When several sisters coexisted, various solutions came into play. Ordinal adjectives might be used — Maior and Minor (« the Elder » and « the Younger ») for two sisters, or Prima, Secunda, Tertia, Quarta to distinguish more. Thus the two daughters of Gaius Laelius Sapiens are known as Laelia Maior and Laelia Minor. These designations could function either as praenomina or as personal cognomina, the distinction not always being clearly drawn in the sources. It should be noted that birth order was not the sole criterion of renown: Cornelia Africana most commonly denotes the younger daughter of Scipio Africanus, not the elder.
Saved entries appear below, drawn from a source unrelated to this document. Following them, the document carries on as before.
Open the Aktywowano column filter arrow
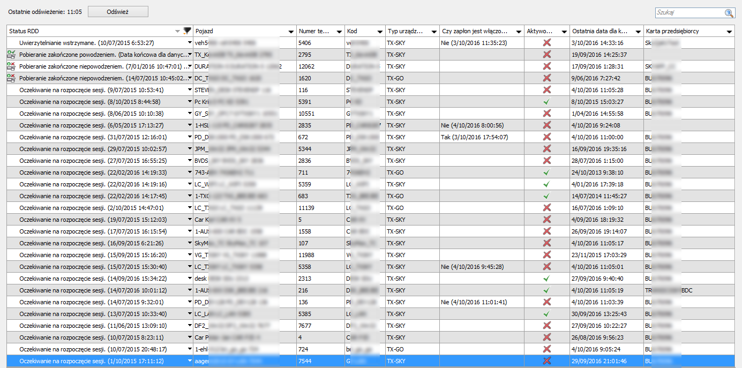Image resolution: width=742 pixels, height=368 pixels. (x=564, y=32)

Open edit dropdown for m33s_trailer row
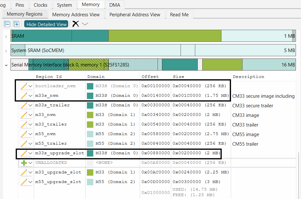31,105
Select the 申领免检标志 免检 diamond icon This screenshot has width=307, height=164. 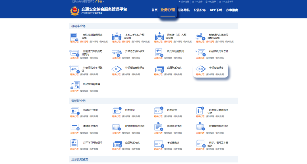click(200, 69)
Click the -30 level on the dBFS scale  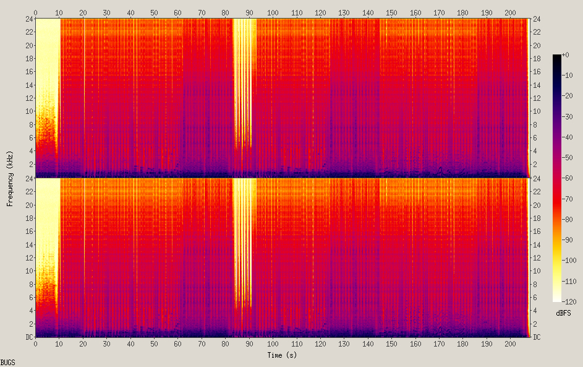point(567,116)
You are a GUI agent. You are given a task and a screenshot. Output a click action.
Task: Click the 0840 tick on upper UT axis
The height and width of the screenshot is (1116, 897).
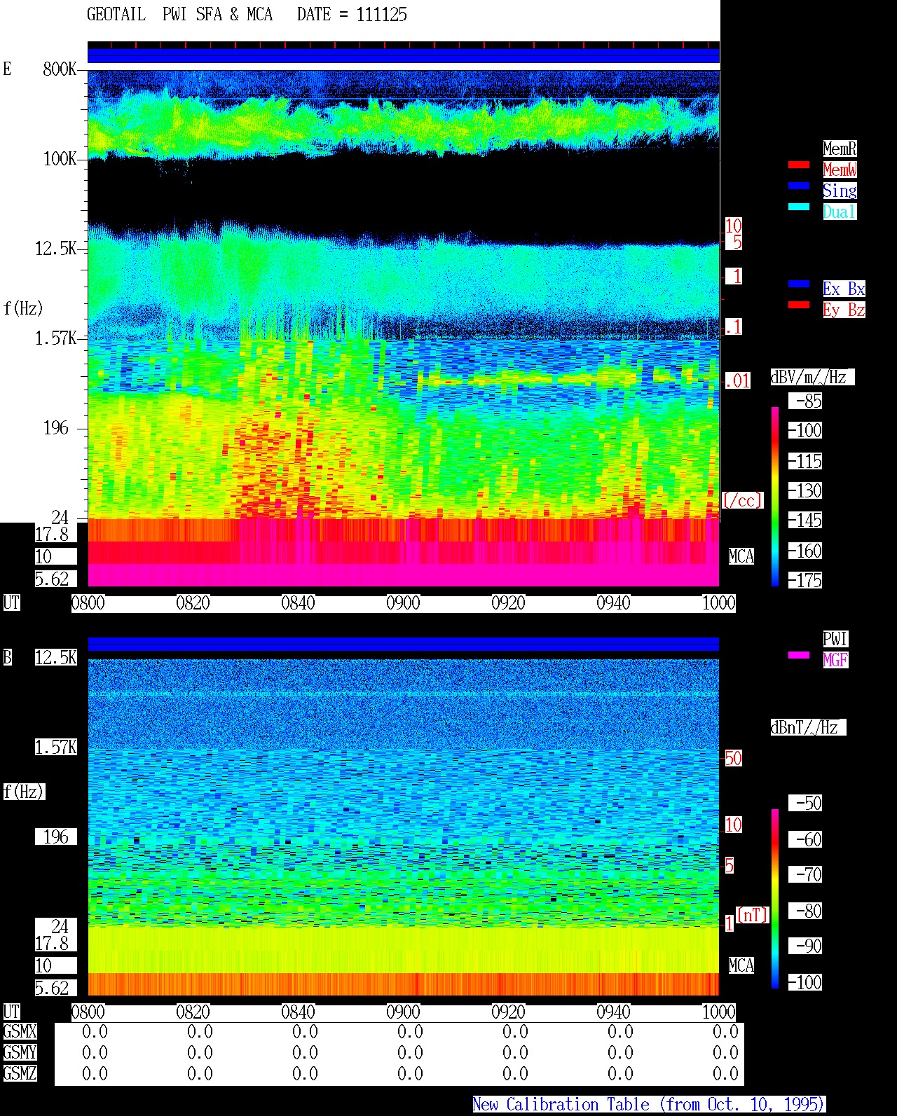(x=299, y=603)
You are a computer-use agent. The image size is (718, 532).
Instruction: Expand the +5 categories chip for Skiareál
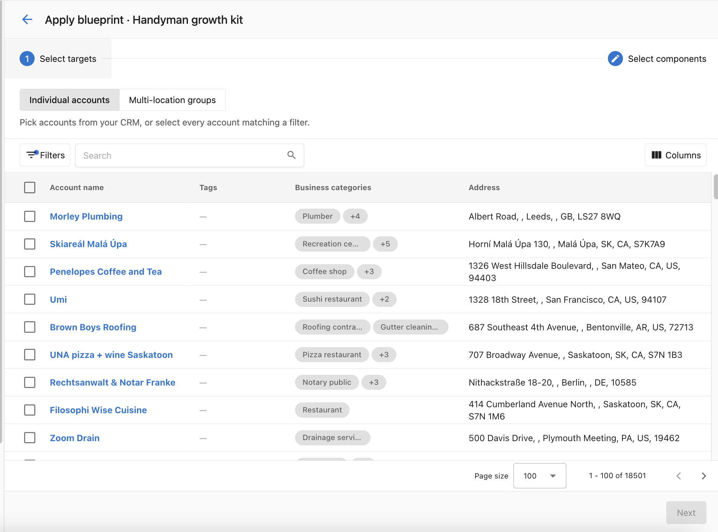point(385,244)
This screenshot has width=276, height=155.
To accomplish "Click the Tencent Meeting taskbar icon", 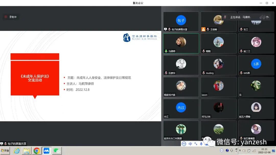I will [x=47, y=150].
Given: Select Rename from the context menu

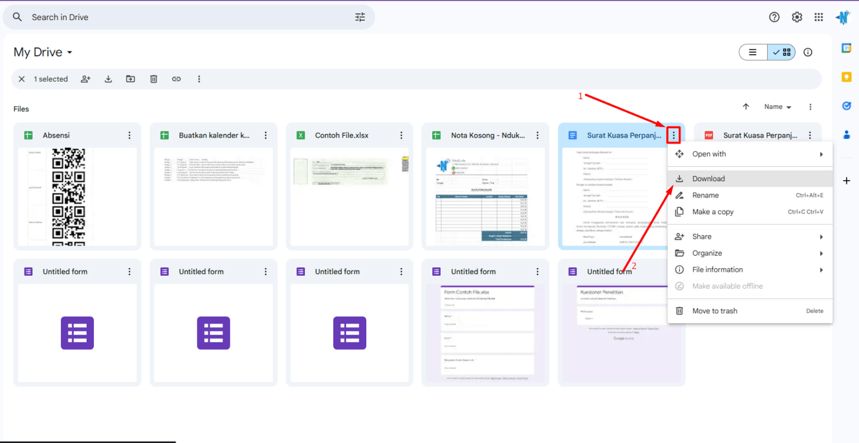Looking at the screenshot, I should (706, 195).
The married woman retained her birth name, but could be identified in relation to her husband by the genitive (with uxor, « wife », understood). Thus Clodia Metelli means « Clodia, [wife] of Metellus »: the birth name Clodia is preserved, while the genitive of the husband’s cognomen specifies which Clodia is meant. Paternal filiation could also be indicated by f. (filia) followed by the father’s praenomen in the genitive. Children generally took the father’s name; in the Imperial period, however, they might incorporate the maternal lineage into their own name.

From the late Republic onwards, women often adopted the feminised form of the paternal cognomen, giving rise to double names such as Cornelia Sulla, Pompeia Magna, or Cornelia Metella. The daughter of Lucius Caecilius Metellus is thus known as Caecilia Metella. These cognomina could take diminutive forms: Agrippina from the masculine Agrippa, Drusilla from Drusus.

To introduce further nuance, families made use of suffixes. The most common was -illa/-ula/-ola (diminutive in meaning: « little »), which might indicate a younger female relative or simply express affection: Cicero called his daughter Tullia by the diminutive Tulliola, even once she was an adult and had no namesake. The suffix -ina/-inna implied a filial relationship: Agrippina indicated the daughter of Agrippa, Messalina that of Messala. Rarer, -iana indicated that a father had been adopted into another family, or designated the maternal line: Ulpia Marciana was the daughter of Marcia and Marcus Ulpius Traianus. Combinations of suffixes also exist, such as Agrippinilla, borne by the wife of the consul of 127 AD, Marcus Gavius Squilla Gallicanus.